La encuesta pone de manifiesto que los limeños han cambiado sus hábitos de vida como resultado de la violencia ciudadana. Por ejemplo, evitan salir por las noches, cambian sus recorridos, limitan su presencia en lugares públicos y ven alterada su socialización.

Adicionalmente la encuesta señala que en opinión de la población los principales problemas que afectan la seguridad son los robos callejeros (61,7%), el consumo de drogas (57,9%), las peleas entre pandillas (53,0%), el alcoholismo (47,9%), las peleas callejeras (39,1%) y la prostitución (8,4%), evidenciando que la violencia es un componente fundamental en la mayor parte de problemas sociales que enfrenta la población.

De todo lo mencionado se desprende que las principales preocupaciones de la población se relacionan con la prevención y la seguridad con la idea de evitar que se produzcan hechos delictivos. Se considera que las acciones de prevención serán más eficaces que las medidas legales que implican el incremento de las penas a los delincuentes.

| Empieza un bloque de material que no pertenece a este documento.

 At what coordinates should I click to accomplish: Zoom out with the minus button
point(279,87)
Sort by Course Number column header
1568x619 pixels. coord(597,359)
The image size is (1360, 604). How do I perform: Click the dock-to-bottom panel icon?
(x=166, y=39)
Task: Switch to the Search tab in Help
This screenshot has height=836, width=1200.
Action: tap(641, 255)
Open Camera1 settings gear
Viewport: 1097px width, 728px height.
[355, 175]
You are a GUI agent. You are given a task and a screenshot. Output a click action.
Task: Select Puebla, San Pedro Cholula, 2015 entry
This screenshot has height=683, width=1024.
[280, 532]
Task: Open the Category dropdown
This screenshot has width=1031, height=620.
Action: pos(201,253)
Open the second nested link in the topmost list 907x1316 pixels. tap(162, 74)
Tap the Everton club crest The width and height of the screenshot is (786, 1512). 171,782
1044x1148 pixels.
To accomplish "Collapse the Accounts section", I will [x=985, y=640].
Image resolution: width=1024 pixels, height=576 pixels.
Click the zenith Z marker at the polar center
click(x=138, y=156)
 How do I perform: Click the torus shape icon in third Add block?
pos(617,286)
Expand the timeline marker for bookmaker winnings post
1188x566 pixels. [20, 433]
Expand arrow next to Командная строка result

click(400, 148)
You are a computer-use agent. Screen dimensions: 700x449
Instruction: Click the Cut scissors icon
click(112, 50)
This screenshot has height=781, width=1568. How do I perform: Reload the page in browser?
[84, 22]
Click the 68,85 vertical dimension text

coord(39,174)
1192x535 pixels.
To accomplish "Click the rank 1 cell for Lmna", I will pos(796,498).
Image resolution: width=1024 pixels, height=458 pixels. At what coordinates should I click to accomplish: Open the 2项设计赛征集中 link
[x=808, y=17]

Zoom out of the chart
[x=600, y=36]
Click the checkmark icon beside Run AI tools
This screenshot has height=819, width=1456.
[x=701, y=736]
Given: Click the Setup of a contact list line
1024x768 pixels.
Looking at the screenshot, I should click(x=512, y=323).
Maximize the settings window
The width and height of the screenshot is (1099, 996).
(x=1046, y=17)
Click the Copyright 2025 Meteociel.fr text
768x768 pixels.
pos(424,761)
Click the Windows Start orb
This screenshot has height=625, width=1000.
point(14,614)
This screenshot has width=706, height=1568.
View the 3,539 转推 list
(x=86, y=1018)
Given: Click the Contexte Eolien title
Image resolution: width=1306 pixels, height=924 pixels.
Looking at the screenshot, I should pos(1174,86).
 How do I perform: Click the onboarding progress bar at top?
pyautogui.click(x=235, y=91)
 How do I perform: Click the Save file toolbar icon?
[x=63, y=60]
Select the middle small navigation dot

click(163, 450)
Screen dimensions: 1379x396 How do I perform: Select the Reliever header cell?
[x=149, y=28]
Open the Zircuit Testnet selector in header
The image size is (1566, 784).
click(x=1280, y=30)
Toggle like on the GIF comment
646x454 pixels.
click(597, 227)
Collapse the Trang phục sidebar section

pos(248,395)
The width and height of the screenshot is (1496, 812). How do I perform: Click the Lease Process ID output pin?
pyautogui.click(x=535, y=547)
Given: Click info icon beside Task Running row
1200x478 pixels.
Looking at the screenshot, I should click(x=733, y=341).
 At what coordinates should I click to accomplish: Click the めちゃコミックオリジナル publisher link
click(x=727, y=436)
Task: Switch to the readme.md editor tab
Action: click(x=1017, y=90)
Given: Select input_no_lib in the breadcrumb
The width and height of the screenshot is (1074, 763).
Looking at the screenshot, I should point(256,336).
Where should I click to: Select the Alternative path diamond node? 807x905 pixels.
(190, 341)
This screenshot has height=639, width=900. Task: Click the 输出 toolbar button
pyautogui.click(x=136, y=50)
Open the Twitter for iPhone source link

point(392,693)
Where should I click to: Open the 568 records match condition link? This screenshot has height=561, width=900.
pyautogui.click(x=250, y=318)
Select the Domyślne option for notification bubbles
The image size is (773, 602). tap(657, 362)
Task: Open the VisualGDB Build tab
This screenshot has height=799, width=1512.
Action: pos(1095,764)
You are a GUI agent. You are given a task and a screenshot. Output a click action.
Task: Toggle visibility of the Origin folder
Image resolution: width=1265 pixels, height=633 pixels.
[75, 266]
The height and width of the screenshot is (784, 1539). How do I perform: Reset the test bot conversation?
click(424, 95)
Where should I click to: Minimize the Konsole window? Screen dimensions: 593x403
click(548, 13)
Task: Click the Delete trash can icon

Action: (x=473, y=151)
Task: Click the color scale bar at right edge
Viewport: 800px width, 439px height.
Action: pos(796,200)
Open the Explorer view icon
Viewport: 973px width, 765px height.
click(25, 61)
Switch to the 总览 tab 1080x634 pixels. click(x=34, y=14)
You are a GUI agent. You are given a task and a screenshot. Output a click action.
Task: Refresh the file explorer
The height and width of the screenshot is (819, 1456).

En el Perú uno de los problemas más importantes que asocian drogas y violencia ocurre en el contexto de las actividades destinadas a la producción de drogas. Es necesario mencionar que tanto los propietarios de chacras como los jornaleros que trabajan para ellos son muy vulnerables debido a que el cultivo de coca está asociado con actividades delictivas duramente penadas.

Existen diversos grupos humanos relacionados con la producción y comercio de las drogas cocaínicas. Así se encuentran los 'traqueteros', comerciantes intermedios que compran la mercancía ilegal a los campesinos y pequeños productores para venderla a las firmas recolectoras o acopiadoras. Estos intermediarios pueden actuar de manera independiente o como agentes rentados de las mafias de narcotraficantes.

La enorme cantidad de dinero involucrada en la producción y comercio de drogas atrae a muchas personas y grupos tanto legales como ilegales que buscan beneficiarse de la situación, sea mediante la explotación política o económica y la extorsión o el chantaje a cambio de diferentes tipos de protección.